The longer-term goals for the acquisition are to create a global sports retail platform and leverage that expanded international presence to strengthen brand partnerships, according to Dick’s.

While Foot Locker did scale back its international business in 2024 with closures in South Korea, Denmark, Norway, and Sweden, the company remains a global player. As of February 1, the sneaker outlet operated 2,410 stores across 26 countries, with just 677 locations in the US. For comparison, all 856 of Dick’s locations are located in the United States.

One thing the newly combined businesses shared is their heavy reliance on a single vendor: Nike, which made up 25% of Dick’s merchandising purchases in 2024, and 59% of Foot Locker’s. Nike notably is in the middle of reprioritizing its wholesale distribution after pulling back on that segment and focusing instead on more direct channels. In May, the brand returned to Amazon after a six-year hiatus, for instance.

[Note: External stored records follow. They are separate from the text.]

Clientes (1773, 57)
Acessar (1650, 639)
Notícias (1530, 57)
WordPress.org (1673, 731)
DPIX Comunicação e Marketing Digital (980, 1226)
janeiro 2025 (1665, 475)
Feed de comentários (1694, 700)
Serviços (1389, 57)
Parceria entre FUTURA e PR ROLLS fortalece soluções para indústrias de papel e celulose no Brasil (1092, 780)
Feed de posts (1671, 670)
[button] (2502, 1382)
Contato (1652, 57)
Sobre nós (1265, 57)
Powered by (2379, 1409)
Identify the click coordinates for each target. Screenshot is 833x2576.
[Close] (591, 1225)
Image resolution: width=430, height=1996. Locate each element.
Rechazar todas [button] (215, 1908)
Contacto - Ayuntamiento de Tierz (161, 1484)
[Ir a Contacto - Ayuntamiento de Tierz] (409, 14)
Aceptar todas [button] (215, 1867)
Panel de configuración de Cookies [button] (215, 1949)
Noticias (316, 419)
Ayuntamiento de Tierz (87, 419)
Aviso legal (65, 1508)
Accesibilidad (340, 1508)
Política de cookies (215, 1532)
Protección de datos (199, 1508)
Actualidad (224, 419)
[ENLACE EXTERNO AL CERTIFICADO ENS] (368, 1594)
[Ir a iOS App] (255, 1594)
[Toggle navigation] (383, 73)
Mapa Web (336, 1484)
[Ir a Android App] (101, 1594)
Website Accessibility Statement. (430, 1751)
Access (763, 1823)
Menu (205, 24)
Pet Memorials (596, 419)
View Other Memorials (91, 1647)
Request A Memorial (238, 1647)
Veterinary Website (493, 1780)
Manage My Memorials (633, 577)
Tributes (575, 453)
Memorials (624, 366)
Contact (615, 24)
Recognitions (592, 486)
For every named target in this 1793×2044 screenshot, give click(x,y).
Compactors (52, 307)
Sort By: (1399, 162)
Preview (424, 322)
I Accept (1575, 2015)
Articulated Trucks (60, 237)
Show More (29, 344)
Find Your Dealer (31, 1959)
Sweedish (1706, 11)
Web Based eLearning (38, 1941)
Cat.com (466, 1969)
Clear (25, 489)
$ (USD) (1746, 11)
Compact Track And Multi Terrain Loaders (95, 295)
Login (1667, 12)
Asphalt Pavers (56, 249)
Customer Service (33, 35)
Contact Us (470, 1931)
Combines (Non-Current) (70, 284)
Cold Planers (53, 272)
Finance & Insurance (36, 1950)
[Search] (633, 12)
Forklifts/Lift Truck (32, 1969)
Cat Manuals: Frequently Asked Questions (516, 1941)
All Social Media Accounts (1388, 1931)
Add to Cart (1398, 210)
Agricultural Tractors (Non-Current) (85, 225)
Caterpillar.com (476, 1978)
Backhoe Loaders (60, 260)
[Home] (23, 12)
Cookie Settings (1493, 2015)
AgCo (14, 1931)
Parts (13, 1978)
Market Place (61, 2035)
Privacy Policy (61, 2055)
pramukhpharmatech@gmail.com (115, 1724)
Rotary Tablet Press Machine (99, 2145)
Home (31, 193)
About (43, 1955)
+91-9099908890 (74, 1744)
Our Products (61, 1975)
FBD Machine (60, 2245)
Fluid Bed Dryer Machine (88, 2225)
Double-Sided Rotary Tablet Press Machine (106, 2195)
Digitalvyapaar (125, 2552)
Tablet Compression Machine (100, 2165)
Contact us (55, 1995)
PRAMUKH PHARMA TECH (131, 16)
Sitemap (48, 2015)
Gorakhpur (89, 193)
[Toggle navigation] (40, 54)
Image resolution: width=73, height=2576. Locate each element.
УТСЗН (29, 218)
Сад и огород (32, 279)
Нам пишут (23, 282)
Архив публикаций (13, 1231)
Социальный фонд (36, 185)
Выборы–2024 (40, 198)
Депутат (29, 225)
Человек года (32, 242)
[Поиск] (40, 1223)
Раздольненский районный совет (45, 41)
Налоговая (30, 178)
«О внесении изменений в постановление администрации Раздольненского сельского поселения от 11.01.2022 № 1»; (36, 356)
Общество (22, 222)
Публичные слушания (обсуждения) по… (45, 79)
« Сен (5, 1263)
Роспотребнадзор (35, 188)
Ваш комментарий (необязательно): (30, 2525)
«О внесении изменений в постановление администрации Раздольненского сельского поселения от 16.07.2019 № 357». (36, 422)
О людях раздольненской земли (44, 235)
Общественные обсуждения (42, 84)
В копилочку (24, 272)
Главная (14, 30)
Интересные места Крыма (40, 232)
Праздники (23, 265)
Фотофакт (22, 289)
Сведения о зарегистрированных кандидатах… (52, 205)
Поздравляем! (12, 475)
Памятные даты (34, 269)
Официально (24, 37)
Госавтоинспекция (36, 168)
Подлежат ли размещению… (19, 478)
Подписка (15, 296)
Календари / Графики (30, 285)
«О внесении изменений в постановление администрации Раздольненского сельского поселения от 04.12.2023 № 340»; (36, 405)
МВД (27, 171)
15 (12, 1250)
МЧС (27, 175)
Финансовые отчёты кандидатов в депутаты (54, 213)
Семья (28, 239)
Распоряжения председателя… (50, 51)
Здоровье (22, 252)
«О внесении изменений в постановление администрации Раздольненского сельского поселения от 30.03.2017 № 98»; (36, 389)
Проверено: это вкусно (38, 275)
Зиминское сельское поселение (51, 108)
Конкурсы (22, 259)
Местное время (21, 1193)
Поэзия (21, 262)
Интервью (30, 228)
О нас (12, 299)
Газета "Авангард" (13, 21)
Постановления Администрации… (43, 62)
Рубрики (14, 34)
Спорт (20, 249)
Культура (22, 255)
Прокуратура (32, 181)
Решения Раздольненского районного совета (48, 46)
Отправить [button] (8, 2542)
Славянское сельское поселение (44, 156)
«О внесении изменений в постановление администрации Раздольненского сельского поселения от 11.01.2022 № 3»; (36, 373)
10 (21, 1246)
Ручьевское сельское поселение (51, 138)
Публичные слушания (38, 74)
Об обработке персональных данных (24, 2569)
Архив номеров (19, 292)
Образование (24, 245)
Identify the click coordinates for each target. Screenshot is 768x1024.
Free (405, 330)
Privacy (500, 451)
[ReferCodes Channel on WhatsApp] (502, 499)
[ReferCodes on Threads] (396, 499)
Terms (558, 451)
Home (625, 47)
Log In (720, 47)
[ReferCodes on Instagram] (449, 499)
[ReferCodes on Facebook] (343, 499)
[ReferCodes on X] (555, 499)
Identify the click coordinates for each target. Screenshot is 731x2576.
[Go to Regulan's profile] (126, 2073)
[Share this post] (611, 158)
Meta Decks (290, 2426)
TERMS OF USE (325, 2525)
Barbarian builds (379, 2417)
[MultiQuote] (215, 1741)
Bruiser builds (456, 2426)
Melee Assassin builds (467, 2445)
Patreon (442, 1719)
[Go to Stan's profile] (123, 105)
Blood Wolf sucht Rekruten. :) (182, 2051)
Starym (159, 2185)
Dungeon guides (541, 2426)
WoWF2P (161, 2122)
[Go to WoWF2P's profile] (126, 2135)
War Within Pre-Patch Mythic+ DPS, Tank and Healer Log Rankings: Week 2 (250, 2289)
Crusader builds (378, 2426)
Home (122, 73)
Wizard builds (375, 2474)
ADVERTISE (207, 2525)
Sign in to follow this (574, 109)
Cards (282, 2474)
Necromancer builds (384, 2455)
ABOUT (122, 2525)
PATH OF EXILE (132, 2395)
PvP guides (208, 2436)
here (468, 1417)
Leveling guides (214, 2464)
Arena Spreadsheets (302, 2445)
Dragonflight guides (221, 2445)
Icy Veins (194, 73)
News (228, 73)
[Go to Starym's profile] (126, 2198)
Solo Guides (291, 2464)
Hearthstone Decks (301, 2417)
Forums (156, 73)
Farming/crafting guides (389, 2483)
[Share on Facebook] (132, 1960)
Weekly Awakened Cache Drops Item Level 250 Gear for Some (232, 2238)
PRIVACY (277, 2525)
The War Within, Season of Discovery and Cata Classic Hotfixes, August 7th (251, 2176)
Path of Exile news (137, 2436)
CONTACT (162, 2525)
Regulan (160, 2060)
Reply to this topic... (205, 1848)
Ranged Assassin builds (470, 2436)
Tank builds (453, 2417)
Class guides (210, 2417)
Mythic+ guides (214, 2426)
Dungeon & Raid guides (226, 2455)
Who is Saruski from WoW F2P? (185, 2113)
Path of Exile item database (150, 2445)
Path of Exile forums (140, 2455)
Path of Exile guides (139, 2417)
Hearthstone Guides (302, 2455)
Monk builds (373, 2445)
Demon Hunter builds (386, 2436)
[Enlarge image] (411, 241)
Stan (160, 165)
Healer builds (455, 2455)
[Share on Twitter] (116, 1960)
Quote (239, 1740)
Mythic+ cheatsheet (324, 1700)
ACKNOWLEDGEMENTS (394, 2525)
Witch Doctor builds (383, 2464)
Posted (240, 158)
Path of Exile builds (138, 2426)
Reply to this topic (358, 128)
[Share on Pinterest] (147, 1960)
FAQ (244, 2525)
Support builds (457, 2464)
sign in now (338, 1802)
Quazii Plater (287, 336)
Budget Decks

Asked by an analyst about whether she thought Nike’s new segmentation would be favorable to Dick’s, CEO Lauren Hobart said, “Nike and all of our brands do a good job segmenting, and we are expecting this will be no different. We expect minimal overlap.”

She also acknowledged that Nike is making “an effort to clean up the marketplace,” which is likely motivating their segmentation strategy.